Cysteine Dioxygenase 1 Mediates Erastin-Induced Ferroptosis in Human Gastric Cancer Cells

Abstract

Background: Ferroptosis is a recently discovered form of iron-dependent nonapoptotic cell death. It is characterized by loss of the activity of the lipid repair enzyme, glutathione peroxidase 4 (GPX4), and accumulation of lethal reactive lipid oxygen species. However, we still know relatively little about ferroptosis and its molecular mechanism in gastric cancer (GC) cells. Here, we demonstrate that erastin, a classic inducer of ferroptosis, induces this form of cell death in GC cells and that cysteine dioxygenase 1 (CDO1) plays an important role in this process.

Methods: We performed quantitative real-time polymerase chain reaction, Western blotting, cell viability assay, reactive oxygen species (ROS) assay, glutathione assay, lipid peroxidation assay, RNAi and gene transfection, immunofluorescent staining, dual-luciferase reporter assay, transmission electron microscopy, and chromatin immunoprecipitation assay to study the regulation of ferroptosis in GC cells. Mouse xenograft assay was used to figure out the mechanism in vivo.

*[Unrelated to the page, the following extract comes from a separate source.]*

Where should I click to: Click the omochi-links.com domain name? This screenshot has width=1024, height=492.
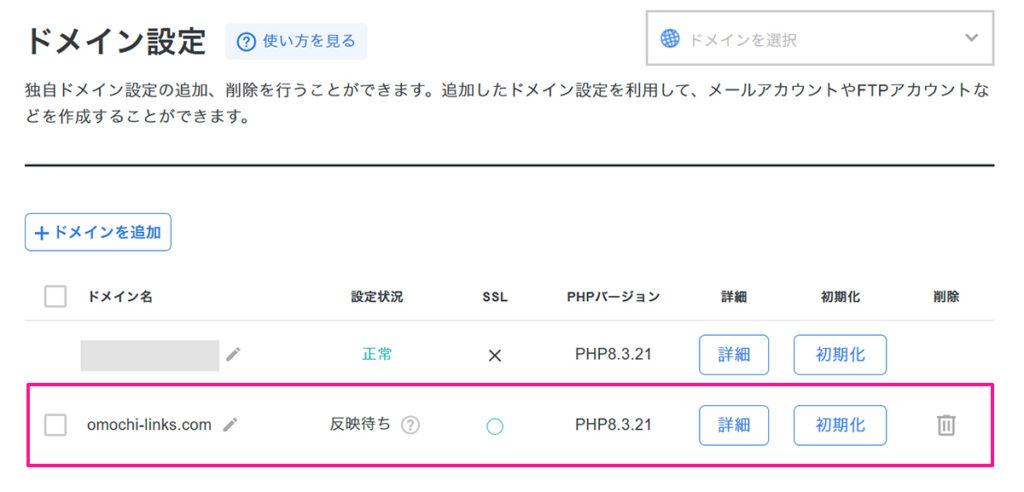(149, 425)
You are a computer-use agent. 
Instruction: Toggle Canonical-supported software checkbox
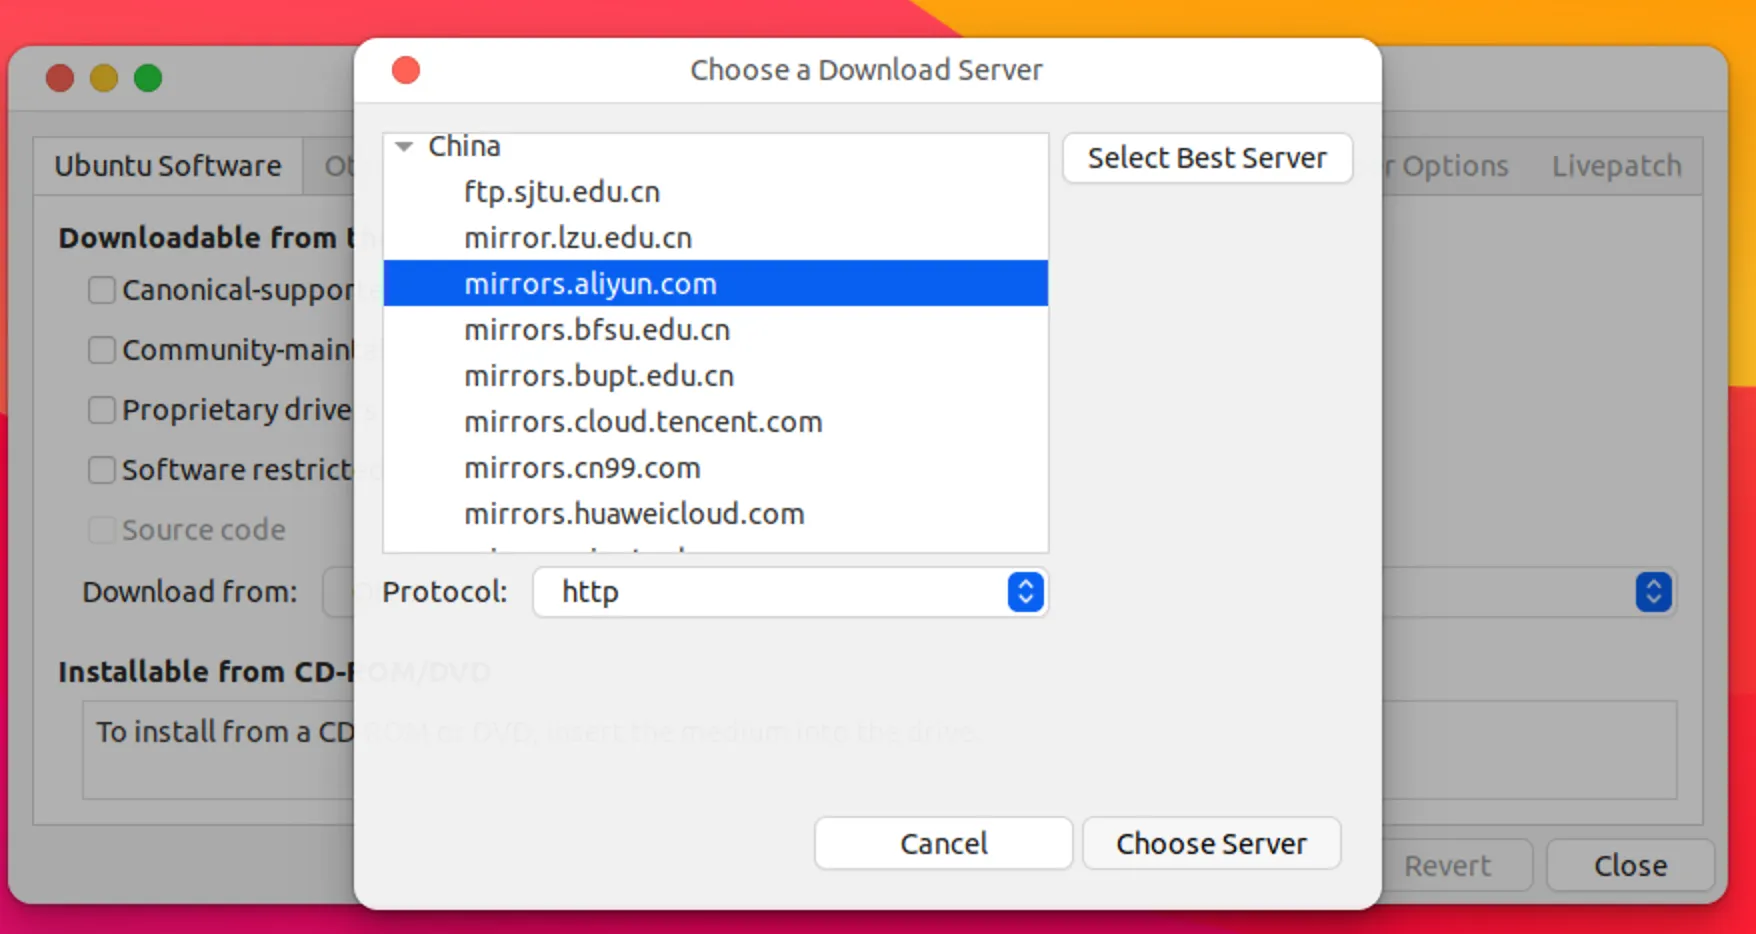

Results: Silencing CDO1 inhibited erastin-induced ferroptosis in GC cells both in vitro and in vivo. Suppression of CDO1 restored cellular GSH levels, prevented ROS generation, and reduced malondialdehyde, one of the end products of lipid peroxidation. In addition, silencing COO1 maintained mitochondrial morphologic stability in erastin-treated cells. Mechanistically, c-Myb transcriptionally regulated CDO1, and inhibition of CDO1 expression upregulated GPX4 expression.

Conclusions: Our findings give a better understanding of ferroptosis and its molecular mechanism in GC cells, gaining insight into ferroptosis-mediated cancer treatment.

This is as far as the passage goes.